[START OF Supplied entries]

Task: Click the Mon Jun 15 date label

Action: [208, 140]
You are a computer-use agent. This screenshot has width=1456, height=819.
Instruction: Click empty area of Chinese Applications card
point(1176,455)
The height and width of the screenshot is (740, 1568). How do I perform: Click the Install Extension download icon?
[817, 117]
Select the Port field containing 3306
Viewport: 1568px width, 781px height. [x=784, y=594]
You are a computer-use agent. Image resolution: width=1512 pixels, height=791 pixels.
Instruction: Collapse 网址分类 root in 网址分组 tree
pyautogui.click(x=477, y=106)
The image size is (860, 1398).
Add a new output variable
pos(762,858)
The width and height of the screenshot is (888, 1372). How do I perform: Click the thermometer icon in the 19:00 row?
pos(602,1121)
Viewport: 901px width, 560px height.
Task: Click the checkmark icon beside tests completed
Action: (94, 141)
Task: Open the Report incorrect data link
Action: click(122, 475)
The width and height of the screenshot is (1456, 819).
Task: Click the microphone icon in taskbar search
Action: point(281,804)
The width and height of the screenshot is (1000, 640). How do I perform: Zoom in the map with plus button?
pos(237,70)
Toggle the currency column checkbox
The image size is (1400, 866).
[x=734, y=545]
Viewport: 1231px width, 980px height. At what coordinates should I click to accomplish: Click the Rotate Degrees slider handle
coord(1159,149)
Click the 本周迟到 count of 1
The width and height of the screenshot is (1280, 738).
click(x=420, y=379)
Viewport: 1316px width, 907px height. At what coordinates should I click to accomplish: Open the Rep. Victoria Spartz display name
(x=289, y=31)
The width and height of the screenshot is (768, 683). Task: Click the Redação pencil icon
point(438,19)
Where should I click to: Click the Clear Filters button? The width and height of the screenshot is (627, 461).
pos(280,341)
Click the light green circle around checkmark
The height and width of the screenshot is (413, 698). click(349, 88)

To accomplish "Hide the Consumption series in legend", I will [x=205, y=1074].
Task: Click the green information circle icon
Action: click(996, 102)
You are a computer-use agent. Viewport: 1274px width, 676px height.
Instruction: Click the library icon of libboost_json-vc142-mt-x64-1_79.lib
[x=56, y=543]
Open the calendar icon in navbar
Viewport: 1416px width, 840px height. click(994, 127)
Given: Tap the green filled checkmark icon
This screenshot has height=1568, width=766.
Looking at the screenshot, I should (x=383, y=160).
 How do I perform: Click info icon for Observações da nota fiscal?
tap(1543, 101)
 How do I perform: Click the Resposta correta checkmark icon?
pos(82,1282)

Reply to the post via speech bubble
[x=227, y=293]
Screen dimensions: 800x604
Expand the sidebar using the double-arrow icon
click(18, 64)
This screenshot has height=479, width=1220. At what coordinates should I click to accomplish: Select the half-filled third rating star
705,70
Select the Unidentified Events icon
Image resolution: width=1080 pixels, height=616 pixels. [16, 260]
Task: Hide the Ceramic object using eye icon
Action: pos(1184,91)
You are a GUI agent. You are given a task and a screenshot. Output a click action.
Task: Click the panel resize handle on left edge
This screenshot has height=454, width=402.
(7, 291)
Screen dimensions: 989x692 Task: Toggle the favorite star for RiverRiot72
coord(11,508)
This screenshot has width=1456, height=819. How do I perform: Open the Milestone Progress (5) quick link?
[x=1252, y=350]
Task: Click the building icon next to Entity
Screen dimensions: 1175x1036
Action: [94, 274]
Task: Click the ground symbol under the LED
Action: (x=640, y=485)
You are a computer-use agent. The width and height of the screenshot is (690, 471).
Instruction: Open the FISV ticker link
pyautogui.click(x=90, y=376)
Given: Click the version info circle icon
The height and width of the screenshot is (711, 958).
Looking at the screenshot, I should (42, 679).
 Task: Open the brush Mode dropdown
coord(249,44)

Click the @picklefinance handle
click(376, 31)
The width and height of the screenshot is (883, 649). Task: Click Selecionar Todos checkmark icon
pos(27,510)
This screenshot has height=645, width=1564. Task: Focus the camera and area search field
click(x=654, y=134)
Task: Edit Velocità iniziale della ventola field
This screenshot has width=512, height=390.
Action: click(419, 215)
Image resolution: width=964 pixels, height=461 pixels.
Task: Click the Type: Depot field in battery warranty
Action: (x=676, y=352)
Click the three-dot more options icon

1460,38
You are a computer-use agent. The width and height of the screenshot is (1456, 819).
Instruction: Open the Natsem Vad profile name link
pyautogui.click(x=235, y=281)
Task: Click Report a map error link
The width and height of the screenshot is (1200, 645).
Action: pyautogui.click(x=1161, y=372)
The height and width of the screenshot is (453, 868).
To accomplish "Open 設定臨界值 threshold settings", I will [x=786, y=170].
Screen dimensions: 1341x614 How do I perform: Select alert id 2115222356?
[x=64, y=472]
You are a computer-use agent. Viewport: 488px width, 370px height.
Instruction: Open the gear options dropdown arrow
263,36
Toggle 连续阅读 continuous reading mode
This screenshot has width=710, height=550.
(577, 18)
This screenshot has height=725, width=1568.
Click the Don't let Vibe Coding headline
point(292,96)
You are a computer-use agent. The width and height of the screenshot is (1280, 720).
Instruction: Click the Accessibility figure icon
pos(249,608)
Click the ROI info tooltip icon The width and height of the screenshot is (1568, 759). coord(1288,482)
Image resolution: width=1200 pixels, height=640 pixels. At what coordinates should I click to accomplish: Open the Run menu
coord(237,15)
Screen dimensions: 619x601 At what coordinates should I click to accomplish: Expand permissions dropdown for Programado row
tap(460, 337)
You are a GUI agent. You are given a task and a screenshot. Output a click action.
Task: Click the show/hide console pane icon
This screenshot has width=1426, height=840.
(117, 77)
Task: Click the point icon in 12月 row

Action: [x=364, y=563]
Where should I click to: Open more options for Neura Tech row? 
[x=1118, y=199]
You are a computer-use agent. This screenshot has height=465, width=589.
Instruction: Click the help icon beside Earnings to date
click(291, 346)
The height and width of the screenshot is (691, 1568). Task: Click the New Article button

[END OF Supplied entries]

Reproduce verbatim every line from the one containing "Task: Click the point icon in 12月 row" through the final line above, with both ends included.

▶ _Expected answer_:
Task: Click the point icon in 12月 row

Action: [x=364, y=563]
Where should I click to: Open more options for Neura Tech row? 
[x=1118, y=199]
You are a computer-use agent. This screenshot has height=465, width=589.
Instruction: Click the help icon beside Earnings to date
click(291, 346)
The height and width of the screenshot is (691, 1568). Task: Click the New Article button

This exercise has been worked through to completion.